Hood’s army was moving fast in pursuit — Hood was furious because of the chance that had been missed at Spring Hill, and he was blaming everyone but himself for it, repeating his complaint that his soldiers were unwilling to fight unless they could have the protection of trenches. His army came up into contact with Schofield’s outposts a little after noon, and Hood immediately decided to attack.
The Union position was powerful, and Forrest argued that it would be better to cross the river, off to the right, and try one more flank movement. But Hood would not listen. He would attack, and he would do so at once, without even waiting for his artillery to come up. He shook his army out into a broad line of battle and sent his men straight in on the strongest part of the Federal line.
It was November 30, a pleasant Indian-summer day with a broad
open field rolling gently up to the Union trenches. General Schofield, who was on the far side of the river seeing to the bridge-building job, looked across and saw one of the great, tragic sights of the war. Here were eighteen thousand Confederate infantrymen, more men than had charged with Pickett at Gettysburg, coming forward in perfect order, battle flags flying, sunlight glinting on polished rifle barrels. On came the moving ranks, looking irresistible, battalions perfectly aligned; then the Federal infantry and artillery opened, a dense cloud of smoke tumbled down the slope, and the moment of pageantry was over.

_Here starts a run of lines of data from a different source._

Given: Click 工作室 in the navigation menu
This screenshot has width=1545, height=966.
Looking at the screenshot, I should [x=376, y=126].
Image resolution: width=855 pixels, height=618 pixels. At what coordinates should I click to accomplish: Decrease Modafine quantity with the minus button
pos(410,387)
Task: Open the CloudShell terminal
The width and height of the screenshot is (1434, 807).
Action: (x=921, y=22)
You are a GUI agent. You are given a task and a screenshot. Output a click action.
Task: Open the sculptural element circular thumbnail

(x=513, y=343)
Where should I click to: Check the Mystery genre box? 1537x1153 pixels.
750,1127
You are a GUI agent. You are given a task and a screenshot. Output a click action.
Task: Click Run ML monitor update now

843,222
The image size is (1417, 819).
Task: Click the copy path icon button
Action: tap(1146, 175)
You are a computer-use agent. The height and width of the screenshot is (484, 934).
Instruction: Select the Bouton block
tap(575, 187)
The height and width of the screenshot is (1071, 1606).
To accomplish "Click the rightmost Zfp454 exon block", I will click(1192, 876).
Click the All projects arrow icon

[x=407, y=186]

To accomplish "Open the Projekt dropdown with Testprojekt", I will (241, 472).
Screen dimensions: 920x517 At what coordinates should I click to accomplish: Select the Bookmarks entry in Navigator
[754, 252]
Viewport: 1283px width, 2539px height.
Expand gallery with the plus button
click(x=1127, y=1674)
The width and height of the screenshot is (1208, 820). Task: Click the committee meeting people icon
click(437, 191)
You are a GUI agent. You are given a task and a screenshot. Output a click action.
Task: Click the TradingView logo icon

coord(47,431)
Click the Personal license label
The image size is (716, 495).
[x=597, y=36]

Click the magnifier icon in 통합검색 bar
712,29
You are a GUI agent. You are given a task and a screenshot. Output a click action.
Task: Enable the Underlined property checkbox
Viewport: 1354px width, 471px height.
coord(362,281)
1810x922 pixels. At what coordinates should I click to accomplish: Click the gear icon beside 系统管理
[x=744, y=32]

No fight in all the war was more desperate than this one at Franklin. Hood’s men charged with a stubborn fury that should have proved to the angry general once and for all that they were not in the least afraid to fight out in the open. They came to close quarters and — incredibly, for the charge was just about as hopeless as Burnside’s assaults on the stone wall at Fredericksburg had been — cracked the center of the Union line and went pouring through, raising the Rebel yell. But the break was quickly mended. Ohio and Wisconsin and Kentucky troops came in with a prompt counterattack. There was terrible hand-to-hand fighting in a farmyard and around a cotton gin; a gunner in one Union battery brained an assailant with an ax, and young Colonel MacArthur of the 24th Wisconsin was crying to his men: “Give ’em hell, boys, give ’em hell, 24th!” The Confederates who had broken the line were killed or driven out, and all along the front the firing reached a fearful intensity; some of the Confederates, utterly beaten out, facing this fire at the closest range, were heard calling: “Don’t shoot, Yanks — for God Almighty’s sake, don’t shoot!”